┌─ Provided information
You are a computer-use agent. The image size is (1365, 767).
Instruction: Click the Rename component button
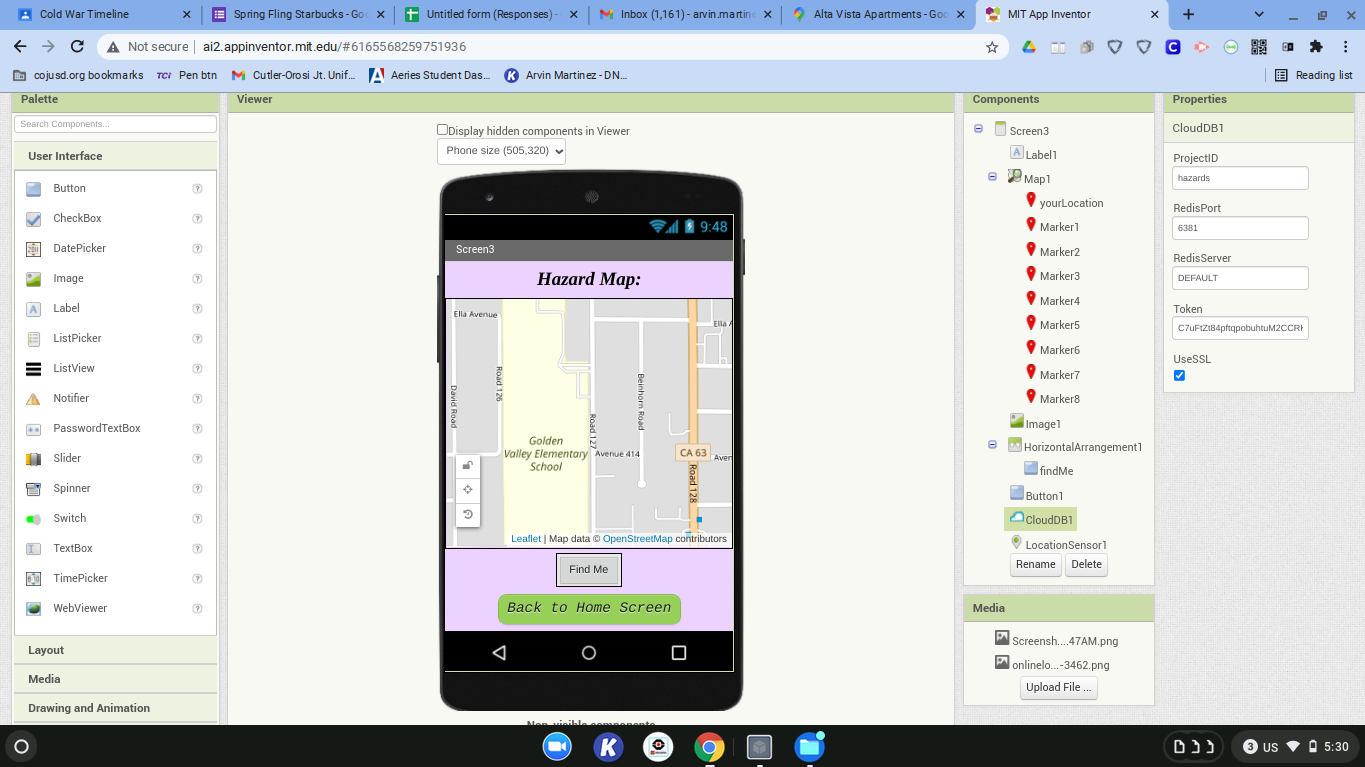[x=1035, y=564]
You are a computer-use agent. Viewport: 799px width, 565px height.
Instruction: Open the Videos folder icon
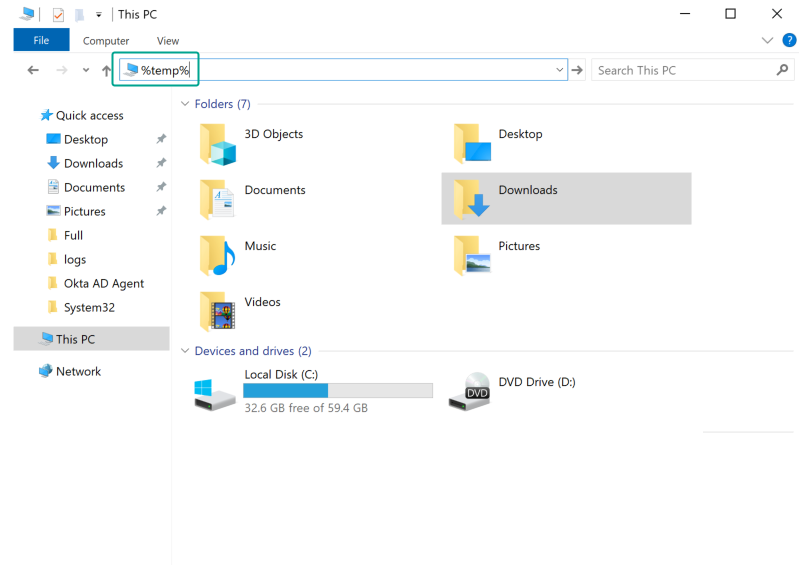tap(217, 312)
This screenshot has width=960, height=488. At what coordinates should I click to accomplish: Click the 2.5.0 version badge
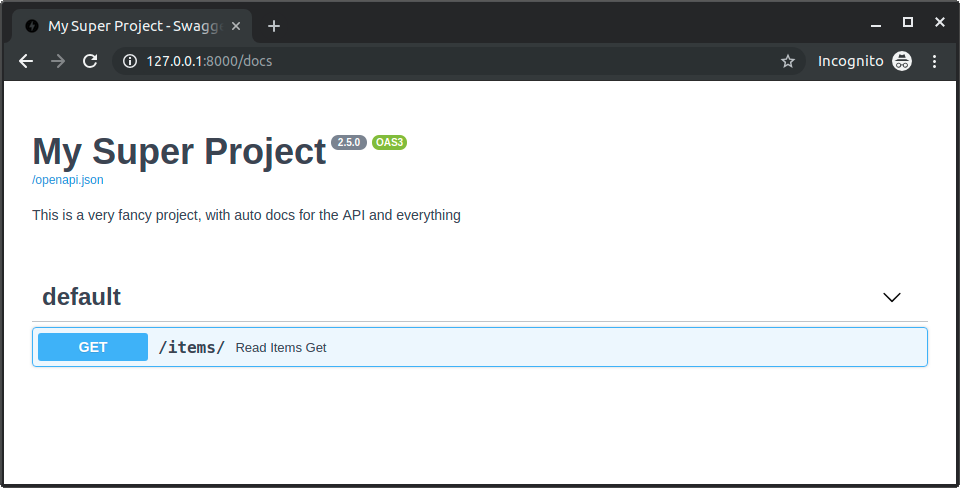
└─
- [What you should do] A verbatim copy of all the records, minus the pictures, is the expected answer.

- [Final answer]
You are a computer-use agent. The image size is (1365, 767).
Instruction: Click the Rename component button
[x=1035, y=564]
You are a computer-use agent. Viewport: 799px width, 565px height.
Instruction: Open the Videos folder icon
tap(217, 312)
This screenshot has width=960, height=488. At what coordinates should I click to accomplish: Click the 2.5.0 version badge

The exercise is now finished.